When I asked how he got away with the barbs, he'd shrug, as if to say, maybe they don't think I'm worth the trouble.

I like to think it was because he was so good at what he did. He restored dozens of mansions and buildings across the city—including many now inhabited by the very politicians and power brokers who once fought him.

Lavicka himself lived in a gorgeous mansion on Jackson Boulevard that he elegantly restored. It's like an art museum filled with artifacts salvaged from scrap heaps he discovered while walking around town.

He was literally a hands-on guy. Until he got too sick, Lavicka didn't merely rely on crews—he did much of the restoration work himself on a roof or ladder.

He was also remarkably compassionate, particularly for fellow veterans. Lavicka served in the navy during the Vietnam War, and it pained and outraged him the way society discards old veterans once their wars are over.

In 1987, he converted a vacant lot at 815 S. Oakley into a lovely memorial garden to Vietnam vets. Not surprisingly, he had to fight like hell with the state to get the land.

When state officials wouldn't give in, he started calling in the reporters. I think he liked reporters almost as much as he liked old buildings. I can hear his voice on the line: "Hey, Joravsky—Lavicka. These motherfuckers . . ."

Oh, yeah, one more thing about Lavicka: he was dropping the f-bomb long before Mayor Emanuel made it fashionable.

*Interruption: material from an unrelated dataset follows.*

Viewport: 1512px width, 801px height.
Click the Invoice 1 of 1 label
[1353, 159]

By the time Emanuel took over, Lavicka was battling the cancer that would eventually kill him. So he never to got to tussle with Chicago's latest king. It's a shame—I'd love to watch those two titans go at it.

His monumental showdowns were with Daley. Lavicka would confront the mayor at public gatherings, often barking out the mayor's name to demand his attention.

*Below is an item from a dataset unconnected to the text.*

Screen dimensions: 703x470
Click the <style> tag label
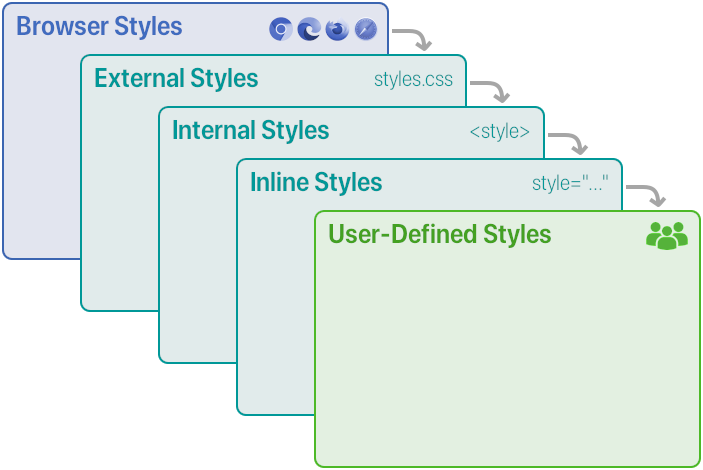pos(499,132)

I was always surprised Daley didn't have him arrested. Instead, the mayor would typically push aside his police guards—the "coppers," as Lavicka called them—and give Lavicka a few minutes of his time.

Not that it did any good. Daley would go right ahead and do what he wanted regardless of what Lavicka had to say.

Their final confrontation came on December 7, 2010, when Daley showed up for a Pearl Harbor tribute at Navy Pier. That's when Lavicka pressed the mayor about his great plan to convert the old Michael Reese hospital site into a community for veterans.

"You got a mayor who likes campuses—how about a veterans' campus?" Lavicka told me, in our final interview last fall. "You've got to have a tribute that goes beyond throwing a wreath on the water and having a flyover. A veterans' campus where you have 50 percent of the site used by veterans as hospital or housing. Instead of shoveling those guys to the VA hospital.

"I cornered the mayor as he's going to make his speech and I say, 'Mr. Mayor, you want to be remembered for the next 100 years?' And he says, 'What are you talking about?' I say, 'Save the buildings and build a veterans' campus.' He says, 'We're gonna save two buildings.' I say, 'Mr. Mayor, there's 50 buildings there.' He keeps saying, 'We're gonna save two buildings.' I said, 'Mr. Mayor, you're one tough motherfucker.' And then I said, 'But you can have some humanity.' He went snorting off like a bull in the pasture."

Classic Lavicka. Standing up for what he believed until the end.

This city could use a whole lot more just like him.